Bolsa Chica State Beach is a public ocean beach in Orange County, California, United States. It is located north of Huntington Beach and south of the community of Sunset Beach. The beach extends  from Warner Avenue in Sunset Beach south to Seapoint Avenue, where the Huntington City Beach begins. The Bolsa Chica Ecological Reserve is located across the busy Pacific Coast Highway (PCH) from the beach and is a popular spot for birdwatching. The Bolsa Chica bicycle path runs along the length of the park through Huntington City Beach.

Activities include surfing, sunbathing, and water sports. Tent camping is not allowed at Bolsa Chica State Beach. Fire rings are available. 

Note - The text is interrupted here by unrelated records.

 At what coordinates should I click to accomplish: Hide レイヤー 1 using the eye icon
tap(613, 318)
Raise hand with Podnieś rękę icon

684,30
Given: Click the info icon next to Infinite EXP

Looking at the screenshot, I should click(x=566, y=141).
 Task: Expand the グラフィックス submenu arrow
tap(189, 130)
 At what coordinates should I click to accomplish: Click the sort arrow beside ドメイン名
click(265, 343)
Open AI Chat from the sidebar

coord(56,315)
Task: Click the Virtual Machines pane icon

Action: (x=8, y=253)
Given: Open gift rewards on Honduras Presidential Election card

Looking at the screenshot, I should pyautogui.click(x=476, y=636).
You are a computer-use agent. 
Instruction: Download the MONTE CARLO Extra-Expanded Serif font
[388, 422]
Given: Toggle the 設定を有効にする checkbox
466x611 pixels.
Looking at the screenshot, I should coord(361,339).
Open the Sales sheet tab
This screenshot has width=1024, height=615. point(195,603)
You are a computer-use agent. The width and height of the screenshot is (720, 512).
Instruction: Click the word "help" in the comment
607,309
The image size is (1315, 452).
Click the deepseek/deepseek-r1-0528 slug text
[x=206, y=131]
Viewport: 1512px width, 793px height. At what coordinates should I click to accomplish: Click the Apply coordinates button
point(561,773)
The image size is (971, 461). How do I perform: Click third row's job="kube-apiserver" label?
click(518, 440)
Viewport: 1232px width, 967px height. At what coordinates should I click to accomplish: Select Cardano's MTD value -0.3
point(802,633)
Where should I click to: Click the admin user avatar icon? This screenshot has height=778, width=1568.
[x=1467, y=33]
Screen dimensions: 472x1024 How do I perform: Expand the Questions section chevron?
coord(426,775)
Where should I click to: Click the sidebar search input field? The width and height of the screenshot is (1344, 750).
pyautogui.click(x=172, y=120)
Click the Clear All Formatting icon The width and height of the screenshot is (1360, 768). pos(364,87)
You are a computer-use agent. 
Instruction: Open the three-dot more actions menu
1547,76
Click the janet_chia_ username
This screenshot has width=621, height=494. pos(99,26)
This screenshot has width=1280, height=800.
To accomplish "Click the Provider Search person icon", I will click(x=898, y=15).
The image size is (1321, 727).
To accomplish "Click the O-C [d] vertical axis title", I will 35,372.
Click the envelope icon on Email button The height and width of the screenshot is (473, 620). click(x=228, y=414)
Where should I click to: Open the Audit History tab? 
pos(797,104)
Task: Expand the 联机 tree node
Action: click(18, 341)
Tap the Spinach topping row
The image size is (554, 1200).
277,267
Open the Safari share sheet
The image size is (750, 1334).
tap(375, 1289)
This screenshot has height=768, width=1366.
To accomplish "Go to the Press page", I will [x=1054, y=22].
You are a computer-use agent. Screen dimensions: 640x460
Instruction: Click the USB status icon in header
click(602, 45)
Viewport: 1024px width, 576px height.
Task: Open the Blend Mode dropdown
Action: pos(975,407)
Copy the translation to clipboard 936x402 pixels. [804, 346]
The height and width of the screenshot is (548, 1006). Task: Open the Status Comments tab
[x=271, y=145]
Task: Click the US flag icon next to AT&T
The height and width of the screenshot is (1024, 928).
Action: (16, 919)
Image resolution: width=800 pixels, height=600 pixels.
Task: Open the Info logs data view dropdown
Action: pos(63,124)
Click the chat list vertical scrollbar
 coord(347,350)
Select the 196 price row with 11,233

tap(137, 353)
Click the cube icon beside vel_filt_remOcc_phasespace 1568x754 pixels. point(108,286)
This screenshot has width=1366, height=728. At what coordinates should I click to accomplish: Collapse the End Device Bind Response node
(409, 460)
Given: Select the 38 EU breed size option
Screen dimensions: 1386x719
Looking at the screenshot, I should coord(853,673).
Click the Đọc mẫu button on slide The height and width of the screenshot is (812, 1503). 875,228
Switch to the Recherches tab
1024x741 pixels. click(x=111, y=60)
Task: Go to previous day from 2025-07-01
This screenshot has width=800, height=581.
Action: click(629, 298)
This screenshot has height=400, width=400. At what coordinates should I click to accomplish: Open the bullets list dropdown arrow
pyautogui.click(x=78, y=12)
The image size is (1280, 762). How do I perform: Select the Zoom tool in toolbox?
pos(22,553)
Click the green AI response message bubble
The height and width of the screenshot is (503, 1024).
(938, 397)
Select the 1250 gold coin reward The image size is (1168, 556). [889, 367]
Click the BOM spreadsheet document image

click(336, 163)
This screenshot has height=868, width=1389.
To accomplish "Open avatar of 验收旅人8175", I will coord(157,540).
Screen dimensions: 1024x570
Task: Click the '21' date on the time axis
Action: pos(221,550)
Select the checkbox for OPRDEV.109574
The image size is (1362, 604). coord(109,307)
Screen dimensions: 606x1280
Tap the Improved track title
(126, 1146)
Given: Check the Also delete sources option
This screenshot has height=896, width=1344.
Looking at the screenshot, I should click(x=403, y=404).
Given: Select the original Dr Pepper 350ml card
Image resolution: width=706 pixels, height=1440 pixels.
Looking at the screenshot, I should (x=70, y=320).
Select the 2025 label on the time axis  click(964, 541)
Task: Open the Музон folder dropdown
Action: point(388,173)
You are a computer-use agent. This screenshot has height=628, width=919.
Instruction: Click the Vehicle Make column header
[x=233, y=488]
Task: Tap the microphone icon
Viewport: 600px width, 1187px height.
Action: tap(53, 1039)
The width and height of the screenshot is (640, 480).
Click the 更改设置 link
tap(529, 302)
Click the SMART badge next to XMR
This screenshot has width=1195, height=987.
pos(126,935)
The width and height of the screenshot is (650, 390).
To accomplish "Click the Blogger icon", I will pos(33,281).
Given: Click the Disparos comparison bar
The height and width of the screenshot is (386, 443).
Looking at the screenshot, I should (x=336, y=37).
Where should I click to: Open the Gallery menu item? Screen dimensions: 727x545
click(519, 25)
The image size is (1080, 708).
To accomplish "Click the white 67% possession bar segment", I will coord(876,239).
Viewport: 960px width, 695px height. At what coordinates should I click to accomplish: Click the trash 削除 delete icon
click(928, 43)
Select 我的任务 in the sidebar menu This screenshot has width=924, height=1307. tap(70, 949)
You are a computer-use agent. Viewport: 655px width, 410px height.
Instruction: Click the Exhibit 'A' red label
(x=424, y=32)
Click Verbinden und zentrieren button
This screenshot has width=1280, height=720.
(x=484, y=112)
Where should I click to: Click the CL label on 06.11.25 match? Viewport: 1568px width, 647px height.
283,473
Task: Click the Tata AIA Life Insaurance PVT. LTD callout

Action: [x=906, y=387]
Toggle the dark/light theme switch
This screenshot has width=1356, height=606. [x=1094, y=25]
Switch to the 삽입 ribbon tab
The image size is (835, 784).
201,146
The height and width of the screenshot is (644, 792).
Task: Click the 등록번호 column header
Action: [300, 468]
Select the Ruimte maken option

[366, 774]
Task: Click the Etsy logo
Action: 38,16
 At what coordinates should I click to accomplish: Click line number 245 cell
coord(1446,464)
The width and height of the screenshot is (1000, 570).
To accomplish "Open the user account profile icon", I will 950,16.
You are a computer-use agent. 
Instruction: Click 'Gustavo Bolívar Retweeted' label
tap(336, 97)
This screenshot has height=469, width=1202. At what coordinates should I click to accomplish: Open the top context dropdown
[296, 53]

Surf fishing for perch, corbina, California corbina, croaker, cabezon, shovelnose guitar fish and sand shark is available. California grunion is a species that only spawns on sandy southern California beaches. Under state law, these fish may be caught by hand with a fishing permit. Wildlife and bird watching are also popular at this state beach.  

Lifeguards from the California State Parks Lifeguard Service patrol the beach year-round and lifeguard towers are staffed during the summer.

History
The area that is now Bolsa Chica State Beach was once called "Tin Can Beach" by locals.  The  property was added to the state park system in 1960.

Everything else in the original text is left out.